*** Page ***

In nonfiction publishing, “Front Matter” is short for Intro and Prologue. ... (continued below)


Writing Front Matter - Intros and Prologues
by Bruce L.Cook, Ph.D.

Writing Front Matter - Intros and Prologues Writing Front Matter for a Nonfiction Book In nonfiction publishing, “Front Matter” is short for Intro and Prologue.

Writing an intro is easy if you follow this simple, sadly mechanical, shortcut. Simply copy the topic sentence under each major subheading and paste these consecutively into a paragraph. When done, go back and revise them so they fit together as a written document. This sounds shallow, but there is a benefit. This procedure gives an accurate designation of the contents, and it avoids “Type 2 Error” – where you fail to feature each section equally. What is “Type 1 Error?” It’s where the Intro fails to accurately describe the contents. This often happens when the author writes the intro before writing the text and fails to edit it afterwards. Fact is – when we start writing nonfiction our original goals tend to shrink as the writing goes on!

Writing a prologue is more challenging. Some general rules follow: As with a promo or blurb, you need to keep the prologue short and grab attention right away. Naturally, it’s important to urge readers to read beyond the prologue! One idea, for authors with many publications, is to offer a glowing description of the works they have published works. Another idea - describe the book’s contents and then show how they have great importance in today’s world. (And don’t forget to personally sign it at the end and give a date and your location.)

As an example, I was recently privileged to write a prologue for a book entitled “The Arts of Eastern Philosophy.” This was a challenge, especially because I am not a scholar of philosophy. So, as an editor, I reviewed the book carefully and reacted to its contents.

To summarize the contents, I found a summary comparing differences between Eastern and Western philosophies. Then, after pasting that into my prologue philosophies (using the author’s wording, to be accurate , and giving credit of course), I wrote my own section, which (as with any prologue), explained how the book meets real needs in today’s world. Here’s my post-summary conclusion.

Happily, this work by Bishnu Pathak and Susmita Bastola describes these philosophies in detail, along with inscrutable reference to source documents. Further, the authors take a brave stand on the meaning and life application of these ideas.

No longer can these views be dismissed as mere reflections of history. Instead, especially in this decade, they are emerging as primal warnings about the future.

***

* Instructions for the task *
Reproduce the passage from the article on writing intros and prologues, beginning at the words "Writing an intro" and ending after "writing goes on!". The material that follows is not required.

*** Information supplied ***

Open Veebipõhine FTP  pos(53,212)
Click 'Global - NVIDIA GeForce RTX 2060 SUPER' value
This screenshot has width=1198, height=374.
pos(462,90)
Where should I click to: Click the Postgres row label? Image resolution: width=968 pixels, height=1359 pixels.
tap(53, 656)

***

* Response to the task *
Writing an intro is easy if you follow this simple, sadly mechanical, shortcut. Simply copy the topic sentence under each major subheading and paste these consecutively into a paragraph. When done, go back and revise them so they fit together as a written document. This sounds shallow, but there is a benefit. This procedure gives an accurate designation of the contents, and it avoids “Type 2 Error” – where you fail to feature each section equally. What is “Type 1 Error?” It’s where the Intro fails to accurately describe the contents. This often happens when the author writes the intro before writing the text and fails to edit it afterwards. Fact is – when we start writing nonfiction our original goals tend to shrink as the writing goes on!